To change the subject, while still on the topic of power, this thread at Absolute Write is beginning to drive me mad. For a thread about authors not telling reviewers how to review, it’s spending a lot of time doing just that – all because a stupid twit called Eve Thomas is clouding the issue by claiming to be a victim of domestic abuse while yelling ‘bully’ at those who take issue with her egregious behaviour over at Goodreads. This behaviour involves spamming forums with links to her crappy book, then spamming negative reviews with links to a site which promotes stalking, and then claiming the police have taken over her GR account to deal with the harrassment.
Let’s be clear about this – Thomas may or may not have been abused (I’m leaning towards the ‘not’ side because she’s so incredibly dishonest), but she is undoubtedly a foolish woman using a discredited ‘publisher’ (PublishAmerica) to put out her books at a staggeringly high cost, and using the veil of ‘charitable fund raising’ to cover up the fact she’s a badly behaving author promoting in a rude and incredibly annoying manner. That people have made their irritation at her behaviour clear is not bullying. The fact her books have received negative reviews after she badgered people into reading and reviewing them, is not bullying. The fact people are shelving her books in a variety of ways indicating their extreme distaste for her behaviour, is not bullying.
Even the fact that people have contacted the charities she claims to be supporting, alerting them to the fact she’s making them look bad by association, is not bullying. It’s part of being a public persona. The police would not be involved, and do not need to be involved. Ms Thomas is a crybaby and a liar, and really, even if she manages to make some small profit from her crappy books to give to a charity, the harm she does to the cause of anti-domestic violence is much greater. Wrapping herself in Reeva Steencamp’s bloodstained sheets while bleeting about bullying comments is repulsive in the extreme.

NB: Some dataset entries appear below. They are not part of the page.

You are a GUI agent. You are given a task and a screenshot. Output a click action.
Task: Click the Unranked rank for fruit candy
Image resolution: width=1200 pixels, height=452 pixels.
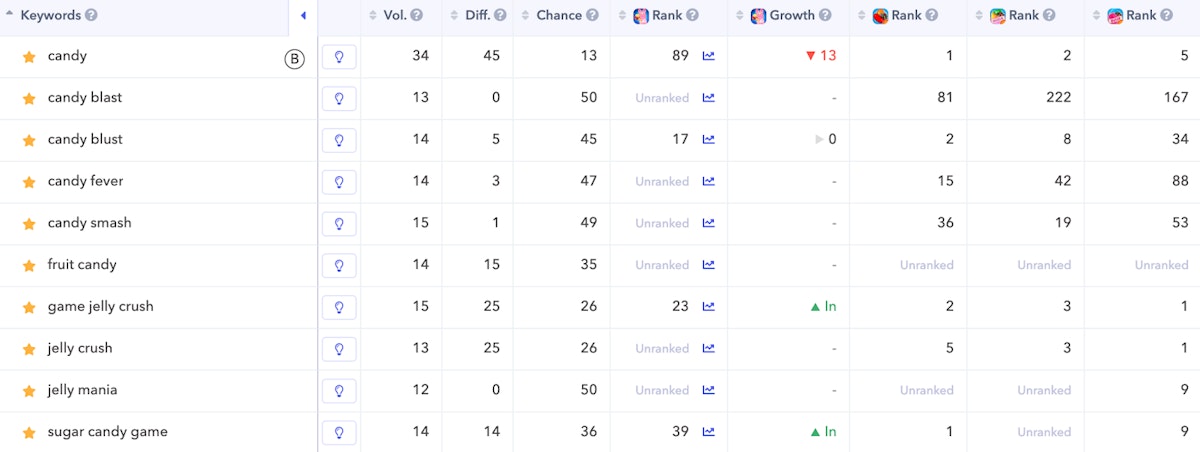(661, 265)
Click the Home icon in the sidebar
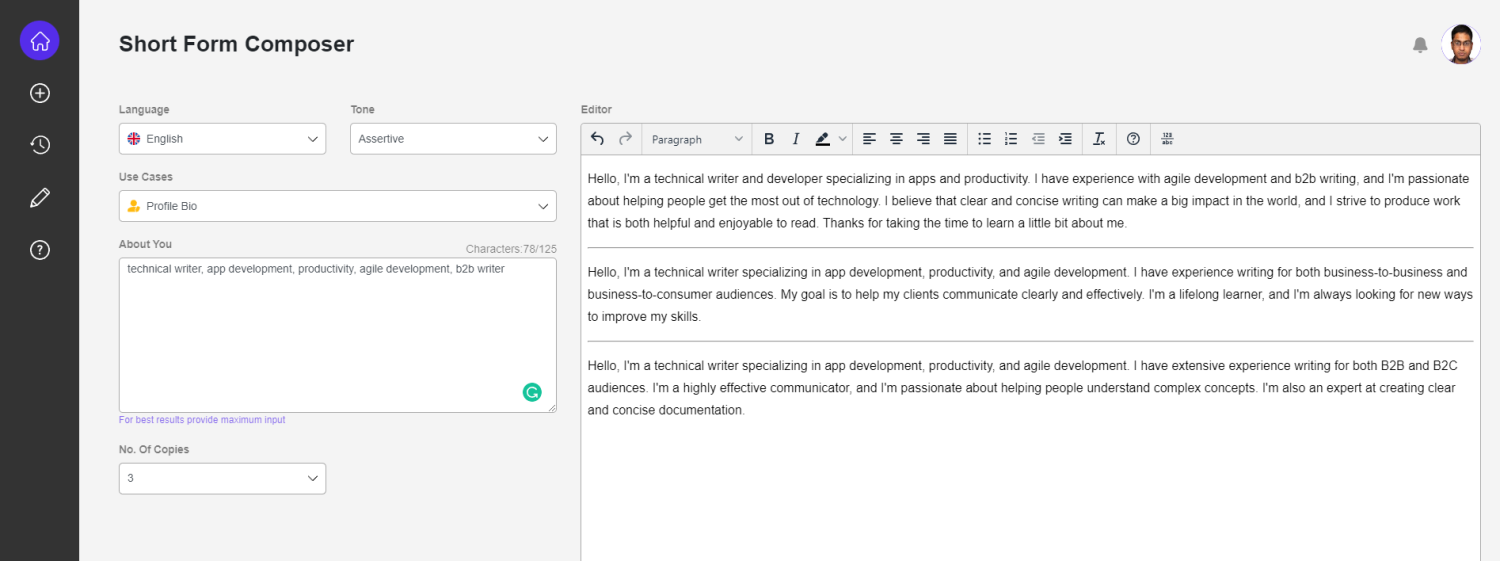The image size is (1500, 561). click(40, 41)
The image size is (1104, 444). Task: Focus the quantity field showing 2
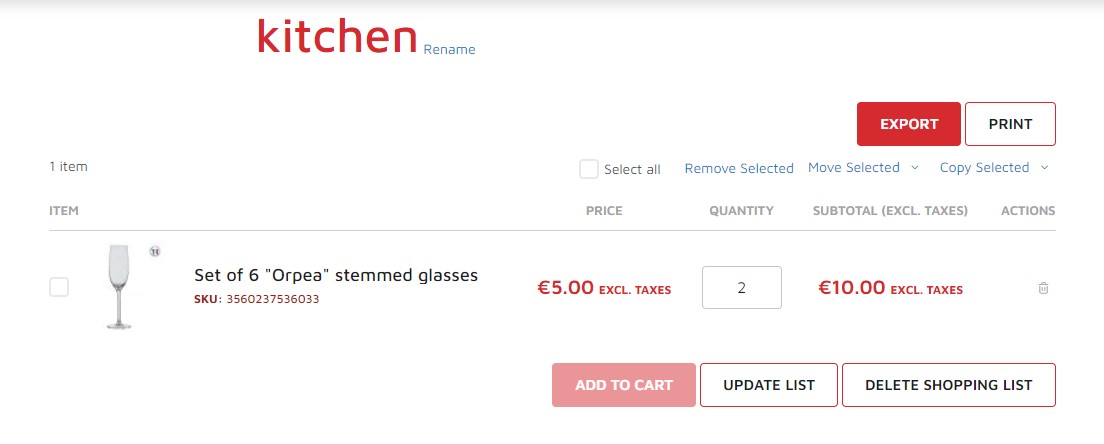click(x=741, y=287)
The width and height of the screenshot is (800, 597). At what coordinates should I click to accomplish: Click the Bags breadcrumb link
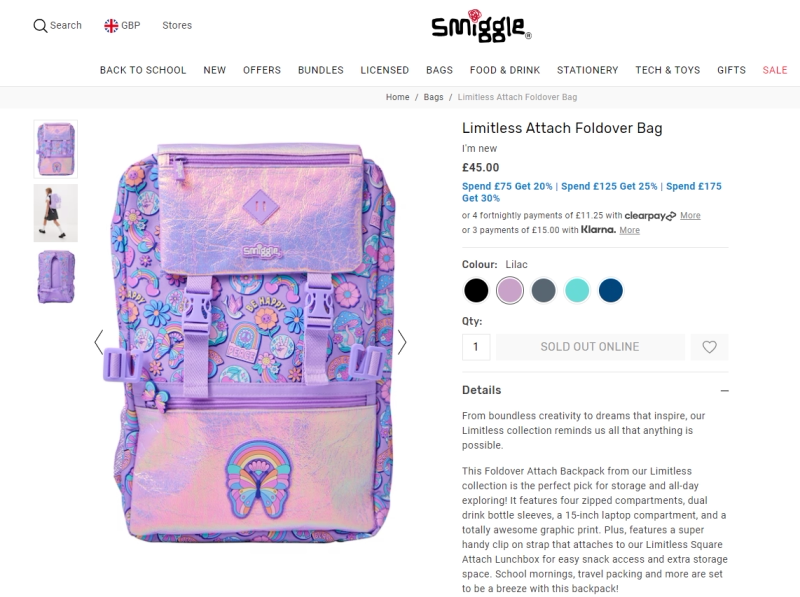[433, 97]
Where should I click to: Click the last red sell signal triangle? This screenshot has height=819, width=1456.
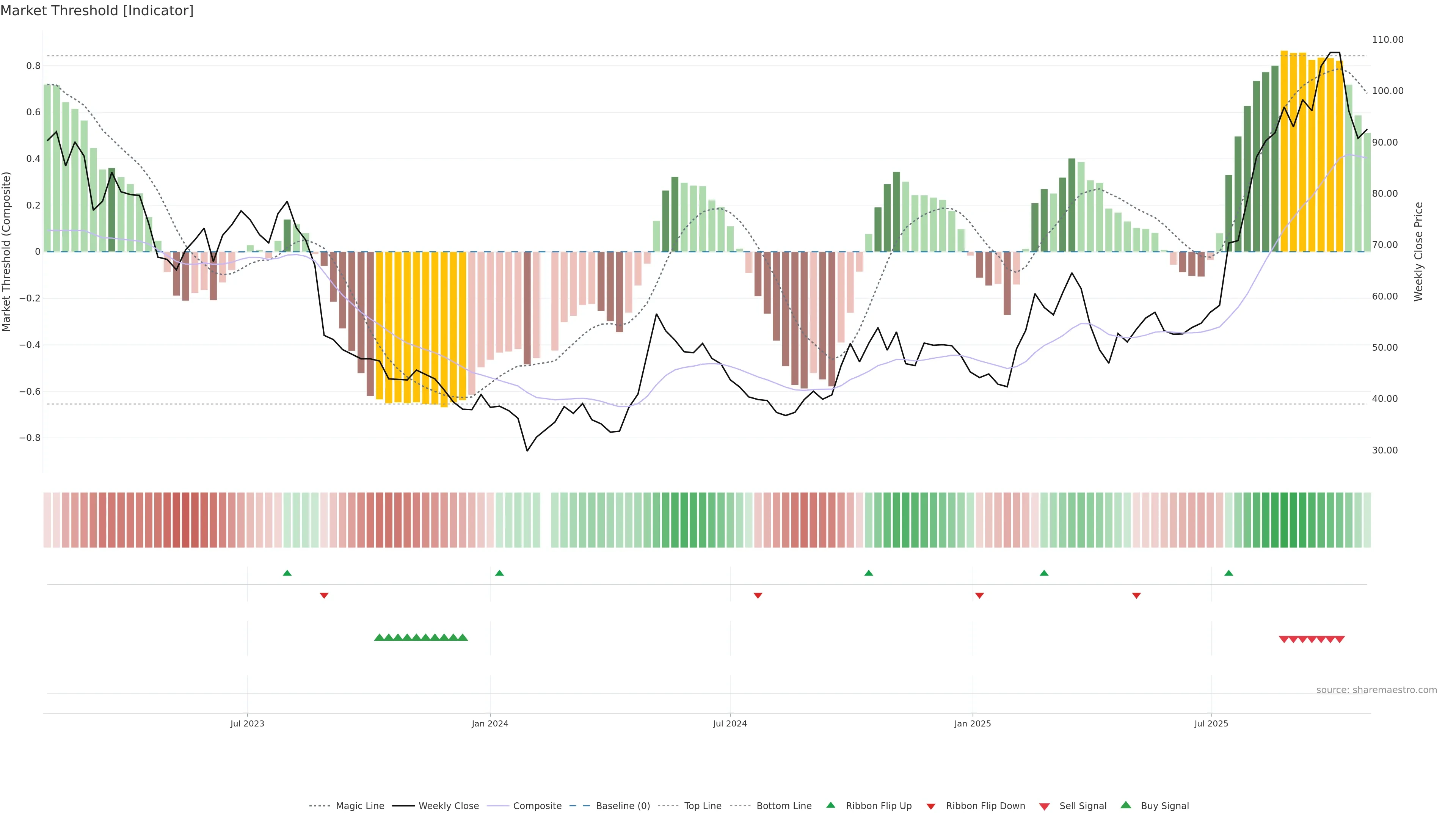click(x=1340, y=639)
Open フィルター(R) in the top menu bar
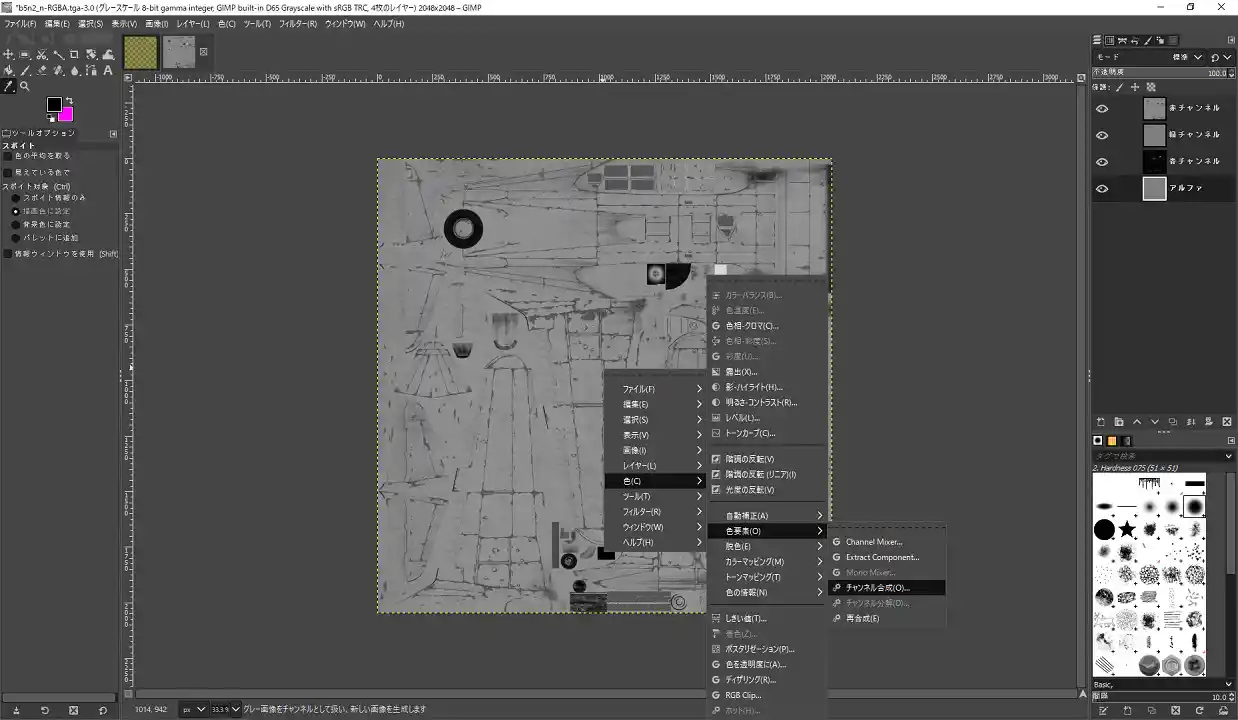 coord(298,23)
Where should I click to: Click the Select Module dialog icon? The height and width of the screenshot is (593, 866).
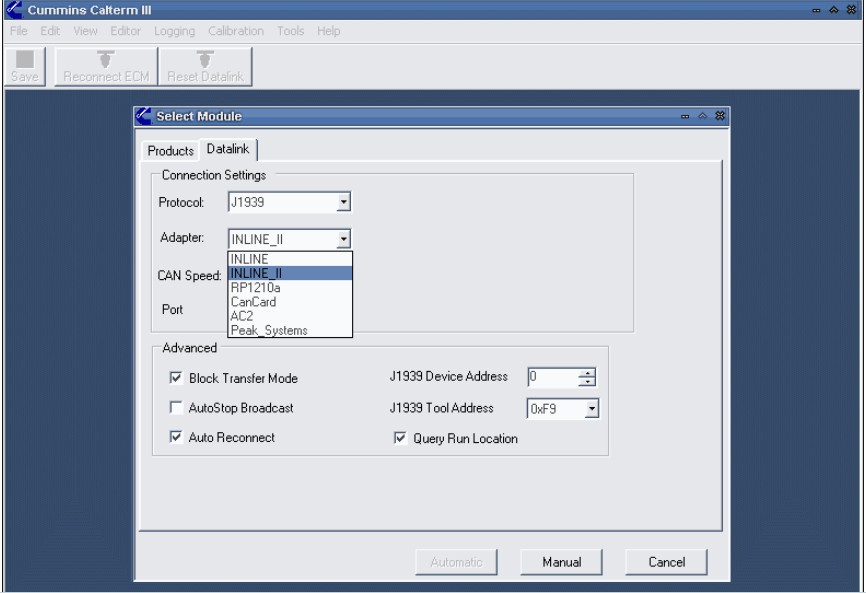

The commenters on AW should know better. Reviews are not bullying. An author has no requirement to read her reviews, or to respond to them, or take cognisance of them in any way even if she does see them. If you look at the listings for Lindira and the new Remastering Jerna kindle edition on Amazon, you will see reviews which are nasty and ignorant, written by ignorant nasty men trying to get my goat. Unpleasant? Yes. Bullying, no. I don’t have to look at the reviews, and I won’t. I don’t have to look at Goodreads. I don’t have to follow links back from my referrer stats.
If I choose to do so, and get upset, then I do that in the knowledge that I had a choice not to look at this crap. Unless the ignorant, tiny-dicked men behind those reviews turn up on my doorstep, I am not threatened. I can walk away. I have the power. They have no power over me. Bullying is about inescapability, about power differentials. In an internet interaction I am equal to any of these trolls, just as Eve Thomas is to any of the people commenting on her books. She can walk away. She chooses not to. She’s a fool, not the victim of bullying. People are nasty about her because she’s being a heinous bitch. She needs to climb down off the styrofoam cross and realise in this instance, the victimisation is all being carried out by herself.
Bullying is real. Domestic abuse is a dreadful, serious issue. Harrassment online is also a serious issue. But accepting responsibility for one’s own actions, especially one’s own fuckups, is part of being an adult and fully functioning member of society. At some point, the Eve Thomases of the world need to realise that.